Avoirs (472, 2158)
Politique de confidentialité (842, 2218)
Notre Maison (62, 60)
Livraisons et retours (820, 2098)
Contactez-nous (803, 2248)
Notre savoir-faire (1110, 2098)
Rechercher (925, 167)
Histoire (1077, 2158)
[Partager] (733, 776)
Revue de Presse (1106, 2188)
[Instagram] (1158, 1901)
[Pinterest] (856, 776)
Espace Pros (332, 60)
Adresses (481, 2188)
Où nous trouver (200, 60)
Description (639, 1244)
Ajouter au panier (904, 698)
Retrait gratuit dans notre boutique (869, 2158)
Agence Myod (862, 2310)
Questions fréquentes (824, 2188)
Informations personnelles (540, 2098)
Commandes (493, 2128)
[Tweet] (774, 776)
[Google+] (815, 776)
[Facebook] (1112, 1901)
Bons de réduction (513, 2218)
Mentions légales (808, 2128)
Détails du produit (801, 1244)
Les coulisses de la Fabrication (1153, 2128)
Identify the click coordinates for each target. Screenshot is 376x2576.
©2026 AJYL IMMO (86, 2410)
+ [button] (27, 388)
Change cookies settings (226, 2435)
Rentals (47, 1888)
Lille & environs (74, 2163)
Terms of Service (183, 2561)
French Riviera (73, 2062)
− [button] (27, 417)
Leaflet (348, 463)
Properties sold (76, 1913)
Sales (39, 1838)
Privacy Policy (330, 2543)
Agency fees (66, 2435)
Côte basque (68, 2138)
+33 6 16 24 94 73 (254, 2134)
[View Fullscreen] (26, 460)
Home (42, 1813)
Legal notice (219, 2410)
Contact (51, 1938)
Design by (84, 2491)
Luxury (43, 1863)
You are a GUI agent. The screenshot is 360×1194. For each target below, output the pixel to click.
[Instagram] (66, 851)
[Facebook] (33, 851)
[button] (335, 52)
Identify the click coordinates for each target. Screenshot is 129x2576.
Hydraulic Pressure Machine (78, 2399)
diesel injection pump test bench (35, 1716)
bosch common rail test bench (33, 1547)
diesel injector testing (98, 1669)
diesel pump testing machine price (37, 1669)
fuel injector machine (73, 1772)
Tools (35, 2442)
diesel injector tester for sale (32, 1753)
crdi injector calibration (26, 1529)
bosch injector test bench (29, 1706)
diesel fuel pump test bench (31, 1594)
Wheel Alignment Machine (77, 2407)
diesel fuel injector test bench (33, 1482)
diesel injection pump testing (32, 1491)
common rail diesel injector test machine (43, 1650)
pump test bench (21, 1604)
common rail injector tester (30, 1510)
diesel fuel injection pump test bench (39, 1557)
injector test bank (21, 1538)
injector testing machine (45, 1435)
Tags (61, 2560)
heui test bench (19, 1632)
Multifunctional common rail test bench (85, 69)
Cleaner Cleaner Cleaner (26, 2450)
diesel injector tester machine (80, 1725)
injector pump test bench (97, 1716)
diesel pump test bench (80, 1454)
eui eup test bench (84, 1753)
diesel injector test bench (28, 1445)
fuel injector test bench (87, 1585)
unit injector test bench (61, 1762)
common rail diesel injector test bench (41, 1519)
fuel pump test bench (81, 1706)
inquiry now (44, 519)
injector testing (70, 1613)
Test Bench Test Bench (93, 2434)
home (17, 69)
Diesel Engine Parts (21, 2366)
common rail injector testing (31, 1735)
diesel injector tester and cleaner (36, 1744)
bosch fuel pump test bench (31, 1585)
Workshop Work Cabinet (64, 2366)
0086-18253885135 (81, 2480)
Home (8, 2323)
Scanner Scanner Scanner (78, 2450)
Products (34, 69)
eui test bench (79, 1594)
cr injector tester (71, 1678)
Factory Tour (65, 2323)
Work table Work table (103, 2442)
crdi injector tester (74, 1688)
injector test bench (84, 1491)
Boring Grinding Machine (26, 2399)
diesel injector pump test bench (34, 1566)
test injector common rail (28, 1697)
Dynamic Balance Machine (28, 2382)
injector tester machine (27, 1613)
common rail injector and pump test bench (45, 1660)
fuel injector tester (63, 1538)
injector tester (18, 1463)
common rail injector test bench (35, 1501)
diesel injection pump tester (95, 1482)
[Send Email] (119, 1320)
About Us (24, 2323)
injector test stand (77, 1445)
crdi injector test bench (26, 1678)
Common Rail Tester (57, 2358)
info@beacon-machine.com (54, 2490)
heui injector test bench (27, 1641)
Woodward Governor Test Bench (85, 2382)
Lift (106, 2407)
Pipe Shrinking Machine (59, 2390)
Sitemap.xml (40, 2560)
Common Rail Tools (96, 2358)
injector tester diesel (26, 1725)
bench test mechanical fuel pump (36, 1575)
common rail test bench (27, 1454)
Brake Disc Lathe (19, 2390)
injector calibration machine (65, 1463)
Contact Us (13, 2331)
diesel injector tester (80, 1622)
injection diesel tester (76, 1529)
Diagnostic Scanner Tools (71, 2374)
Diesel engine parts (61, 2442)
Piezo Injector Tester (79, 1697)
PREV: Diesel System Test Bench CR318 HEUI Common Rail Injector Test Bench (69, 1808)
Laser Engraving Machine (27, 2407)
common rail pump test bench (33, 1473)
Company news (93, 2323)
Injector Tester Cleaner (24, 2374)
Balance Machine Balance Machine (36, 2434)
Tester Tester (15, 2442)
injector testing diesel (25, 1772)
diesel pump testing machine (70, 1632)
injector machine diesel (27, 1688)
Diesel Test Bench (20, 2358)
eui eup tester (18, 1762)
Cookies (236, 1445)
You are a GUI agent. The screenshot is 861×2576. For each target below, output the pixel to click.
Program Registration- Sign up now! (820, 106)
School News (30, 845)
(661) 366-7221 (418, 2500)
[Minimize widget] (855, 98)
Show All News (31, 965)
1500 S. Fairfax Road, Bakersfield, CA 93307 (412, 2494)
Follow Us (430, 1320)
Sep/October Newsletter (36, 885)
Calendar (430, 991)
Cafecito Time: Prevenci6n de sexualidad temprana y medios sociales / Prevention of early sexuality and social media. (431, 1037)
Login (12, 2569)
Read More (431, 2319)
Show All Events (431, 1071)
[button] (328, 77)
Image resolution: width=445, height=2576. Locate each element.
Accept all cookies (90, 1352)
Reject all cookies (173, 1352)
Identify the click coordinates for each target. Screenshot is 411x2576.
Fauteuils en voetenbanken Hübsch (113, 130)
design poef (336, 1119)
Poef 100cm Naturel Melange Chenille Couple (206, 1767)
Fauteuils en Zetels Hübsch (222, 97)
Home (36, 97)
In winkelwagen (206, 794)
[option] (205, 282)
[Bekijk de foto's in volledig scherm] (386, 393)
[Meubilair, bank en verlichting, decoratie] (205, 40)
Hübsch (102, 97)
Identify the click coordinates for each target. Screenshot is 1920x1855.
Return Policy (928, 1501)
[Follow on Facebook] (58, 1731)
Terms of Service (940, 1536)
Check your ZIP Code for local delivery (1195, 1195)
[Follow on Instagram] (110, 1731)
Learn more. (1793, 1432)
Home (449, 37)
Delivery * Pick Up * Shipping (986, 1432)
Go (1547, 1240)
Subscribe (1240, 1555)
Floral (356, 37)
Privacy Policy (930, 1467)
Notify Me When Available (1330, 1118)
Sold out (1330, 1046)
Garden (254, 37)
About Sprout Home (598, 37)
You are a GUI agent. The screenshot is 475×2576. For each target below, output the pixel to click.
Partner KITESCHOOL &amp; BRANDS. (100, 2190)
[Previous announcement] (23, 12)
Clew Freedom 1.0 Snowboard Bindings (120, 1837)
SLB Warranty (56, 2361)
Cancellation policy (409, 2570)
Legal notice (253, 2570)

○ ○ ○ ○

§ Problem requirements
Among the entries above, the line containing "Lift (106, 2407)", the line containing "Tester Tester (15, 2442)", and all lines between them are to be restated word for word; nothing else belongs in the reply.

§ Answer to this problem
Lift (106, 2407)
Pipe Shrinking Machine (59, 2390)
Sitemap.xml (40, 2560)
Common Rail Tools (96, 2358)
injector tester diesel (26, 1725)
bench test mechanical fuel pump (36, 1575)
common rail test bench (27, 1454)
Brake Disc Lathe (19, 2390)
injector calibration machine (65, 1463)
Contact Us (13, 2331)
diesel injector tester (80, 1622)
injection diesel tester (76, 1529)
Diagnostic Scanner Tools (71, 2374)
Diesel engine parts (61, 2442)
Piezo Injector Tester (79, 1697)
PREV: Diesel System Test Bench CR318 HEUI Common Rail Injector Test Bench (69, 1808)
Laser Engraving Machine (27, 2407)
common rail pump test bench (33, 1473)
Company news (93, 2323)
Injector Tester Cleaner (24, 2374)
Balance Machine Balance Machine (36, 2434)
Tester Tester (15, 2442)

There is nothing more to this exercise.